Coldplay. (Anton Corbijn/Anton Corbijn)

“Ghost Stories” is Coldplay’s first album since lead singer Chris Martin’s separation from Gwyneth Paltrow launched a thousand conscious uncoupling jokes. Some of the best albums in history have been born out of such domestic strife. But for Coldplay, which has always treated romantic misery as an all-you-can-eat-buffet, an album full of gloomy songs about love gone wrong is in itself unremarkable. The band was making divorce albums before anybody actually got married.

“Ghost Stories” is stripped-down and slippery, a pointed de-escalation from their last album, “Mylo Xyloto.” Both incredibly popular and intensely disliked, “Mylo Xyloto” was outsize and over-produced, a helium balloon of an album that existed in a state of Peak Coldplay. The band’s basic formula — ringing anthems, earnest-but-vague lyrics — was inflated to the point of absurdity.

In its preference for acoustic ballads instead of stadium-ready electro-pop, “Ghost Stories” is a retrenchment, a conscious return to the relative simplicity of the band’s debut, “Parachutes.” There’s a great exercise in Technicolor dubstep-like pop courtesy of Avicii (“A Sky Full of Stars”), but everything else feels like a retreat. It’s as if Coldplay has decided they want to be less like U2 in 1991 and more like Coldplay in 2001, as if no time had elapsed, and no real artistic progress had been made, in the years since.

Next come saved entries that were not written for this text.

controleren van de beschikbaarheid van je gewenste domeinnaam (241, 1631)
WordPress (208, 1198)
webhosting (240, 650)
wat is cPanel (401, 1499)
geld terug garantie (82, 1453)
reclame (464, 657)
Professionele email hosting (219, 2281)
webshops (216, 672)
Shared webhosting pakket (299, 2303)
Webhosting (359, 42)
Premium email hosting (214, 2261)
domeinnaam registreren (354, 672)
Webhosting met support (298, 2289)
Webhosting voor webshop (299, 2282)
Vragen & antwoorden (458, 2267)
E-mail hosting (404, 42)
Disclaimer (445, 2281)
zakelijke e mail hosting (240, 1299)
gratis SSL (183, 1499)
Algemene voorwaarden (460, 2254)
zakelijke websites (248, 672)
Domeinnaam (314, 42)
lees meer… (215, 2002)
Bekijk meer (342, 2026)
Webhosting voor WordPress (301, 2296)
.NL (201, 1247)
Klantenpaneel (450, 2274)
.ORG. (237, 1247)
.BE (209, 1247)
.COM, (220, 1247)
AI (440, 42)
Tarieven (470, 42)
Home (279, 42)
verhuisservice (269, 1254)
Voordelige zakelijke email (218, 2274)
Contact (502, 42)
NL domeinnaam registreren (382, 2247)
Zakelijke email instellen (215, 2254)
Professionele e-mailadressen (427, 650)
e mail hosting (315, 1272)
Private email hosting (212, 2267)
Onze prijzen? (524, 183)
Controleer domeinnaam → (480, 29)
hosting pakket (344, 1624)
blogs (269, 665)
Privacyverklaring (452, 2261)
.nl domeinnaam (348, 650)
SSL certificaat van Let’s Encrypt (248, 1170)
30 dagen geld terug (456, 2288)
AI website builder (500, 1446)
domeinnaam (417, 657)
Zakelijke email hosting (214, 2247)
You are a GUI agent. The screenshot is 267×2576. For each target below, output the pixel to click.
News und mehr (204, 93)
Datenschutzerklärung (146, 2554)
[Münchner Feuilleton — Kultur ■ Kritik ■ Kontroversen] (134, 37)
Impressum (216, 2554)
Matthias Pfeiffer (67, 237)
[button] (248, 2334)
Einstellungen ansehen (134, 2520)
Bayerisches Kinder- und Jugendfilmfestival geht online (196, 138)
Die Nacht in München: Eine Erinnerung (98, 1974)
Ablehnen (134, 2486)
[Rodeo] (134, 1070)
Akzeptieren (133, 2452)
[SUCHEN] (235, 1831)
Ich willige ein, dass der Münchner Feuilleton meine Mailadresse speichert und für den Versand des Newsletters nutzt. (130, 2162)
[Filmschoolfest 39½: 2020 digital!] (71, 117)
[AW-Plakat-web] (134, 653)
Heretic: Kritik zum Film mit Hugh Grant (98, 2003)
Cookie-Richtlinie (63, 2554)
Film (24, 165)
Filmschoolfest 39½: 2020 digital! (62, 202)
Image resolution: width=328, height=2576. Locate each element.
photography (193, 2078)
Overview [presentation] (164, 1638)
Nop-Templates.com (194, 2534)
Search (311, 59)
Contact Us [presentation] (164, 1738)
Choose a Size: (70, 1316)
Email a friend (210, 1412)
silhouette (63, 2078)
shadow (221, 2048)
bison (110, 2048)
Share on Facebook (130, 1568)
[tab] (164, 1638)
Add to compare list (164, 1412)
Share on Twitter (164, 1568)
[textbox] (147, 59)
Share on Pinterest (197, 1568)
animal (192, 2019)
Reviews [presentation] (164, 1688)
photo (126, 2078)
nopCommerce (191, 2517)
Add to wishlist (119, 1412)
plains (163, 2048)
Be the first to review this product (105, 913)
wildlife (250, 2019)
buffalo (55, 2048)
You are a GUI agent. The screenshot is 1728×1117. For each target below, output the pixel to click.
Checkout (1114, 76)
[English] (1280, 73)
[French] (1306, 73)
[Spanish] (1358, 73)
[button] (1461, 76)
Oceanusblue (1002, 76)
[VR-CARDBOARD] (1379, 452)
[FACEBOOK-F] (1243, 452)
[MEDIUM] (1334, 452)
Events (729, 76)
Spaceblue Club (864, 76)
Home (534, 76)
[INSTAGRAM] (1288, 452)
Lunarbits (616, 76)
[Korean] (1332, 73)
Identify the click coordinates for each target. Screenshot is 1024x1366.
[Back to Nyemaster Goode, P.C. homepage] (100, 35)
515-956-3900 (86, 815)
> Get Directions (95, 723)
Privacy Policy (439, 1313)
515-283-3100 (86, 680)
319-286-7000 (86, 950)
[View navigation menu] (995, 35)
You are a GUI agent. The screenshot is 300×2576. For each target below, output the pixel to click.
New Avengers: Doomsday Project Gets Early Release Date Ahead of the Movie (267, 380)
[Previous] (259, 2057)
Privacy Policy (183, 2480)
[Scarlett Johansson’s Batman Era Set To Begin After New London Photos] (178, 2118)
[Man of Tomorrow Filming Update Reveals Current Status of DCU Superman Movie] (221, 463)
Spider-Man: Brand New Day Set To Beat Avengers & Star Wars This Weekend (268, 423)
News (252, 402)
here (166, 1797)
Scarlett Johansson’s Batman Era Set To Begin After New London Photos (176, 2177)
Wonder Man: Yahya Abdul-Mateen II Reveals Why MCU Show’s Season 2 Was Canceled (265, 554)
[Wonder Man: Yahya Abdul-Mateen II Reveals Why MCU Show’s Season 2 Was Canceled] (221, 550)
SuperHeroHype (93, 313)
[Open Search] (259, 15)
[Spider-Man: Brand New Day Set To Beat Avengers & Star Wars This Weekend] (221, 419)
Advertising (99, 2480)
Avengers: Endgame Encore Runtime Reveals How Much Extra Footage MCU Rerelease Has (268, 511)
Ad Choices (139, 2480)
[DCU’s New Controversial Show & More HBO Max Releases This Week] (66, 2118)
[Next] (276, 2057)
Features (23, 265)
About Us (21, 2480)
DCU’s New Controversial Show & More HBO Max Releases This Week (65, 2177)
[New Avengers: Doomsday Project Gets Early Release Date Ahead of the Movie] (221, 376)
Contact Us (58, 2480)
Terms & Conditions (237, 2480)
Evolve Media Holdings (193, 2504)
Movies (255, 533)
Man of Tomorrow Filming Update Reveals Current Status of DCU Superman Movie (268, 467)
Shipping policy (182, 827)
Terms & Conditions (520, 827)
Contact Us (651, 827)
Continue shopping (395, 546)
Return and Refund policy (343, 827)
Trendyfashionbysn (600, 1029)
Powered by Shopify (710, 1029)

There is less of a sense of puffed-up grandeur than any of the band’s recent outings, but grandeur was something Coldplay did well, if too often. Grandeur can cover a multitude of sins. These spartan songs — elongated, intimate and quiet — lay bare every weakness of melody (Martin used to write superlative ones. He seems to have given up) and songwriting.

Lyrically, “Ghost Stories” is fascinating (in theory, at least) for the same reasons it’s so vicariously depressing. This isn’t Coldplay’s usual conspicuous mopery; this is a public bloodletting: “True Love” is a raw, synth-driven mid-tempo ballad about the disintegration of a relationship, driven by Martin’s spectral falsetto (“Tell me you love me / If you don’t, then lie”). The similarly themed “Ink,” loping and percussive, feels like something Jack Johnson might make if he were British and sad all the time. Its lyrics read like bad “Twilight” fan fiction (“All I know / Is that I’m lost / In your fire below”).

Martin is as polarizing a figure in his world as Paltrow is in hers, and “Ghost Stories” humanizes them while still managing to be universal in its reach. Sometimes it does this too much: Martin is a master of lyrical generalities, adept at telegraphing basic emotions — I’m lonely, I’m sad, I’ll meet you in the rain, I’ll fly away like a bird — but unequal to the deep dive a truly classic breakup album requires.

Still, there has never been such a revealing relationship album written by one celebrity we felt as if we knew about another celebrity we also felt as if we knew, even if its revelations may not all be intentional. This isn’t just an album of garment-rending breakup songs, it’s an album with giddy newfound love songs. Songs written about someone who clearly isn’t Gwyneth Paltrow, by someone who was married to Gwyneth Paltrow at the time.

So it’s awkward. “A Sky Full of Stars” (“Cause you get brighter the more it gets dark / I’m gonna give you my heart”), an unofficial sequel to “Yellow,” is as anthemic, and as happy, as things get, which is to say, not very. “Magic” rides the mildest electro pulse imaginable, but it’s one of the few tracks that feels as if it was made by a band. “Ghost Stories” can come uncomfortably close to resembling a Chris Martin solo album.

With sometime collaborator Brian Eno (he produced the fine “Viva la Vida” and contributed to the tolerable parts of “Mylo Xyloto”) absent, and guitarist Jonny Buckland unwisely minimized (“Ghost Stories” belongs to its synths, pianos and bass), Martin is left to his own devices. The result is a great premise chained to an album of modest pleasures, its lyrics too ethereal to carry much charge, its melodies too mild to prop them up. As a piece of art, “Ghost Stories” is an exercise in frustrated potential. As a historical document of a celebrity divorce as a slow-motion car crash, it’s not much either, but it’s the best we have.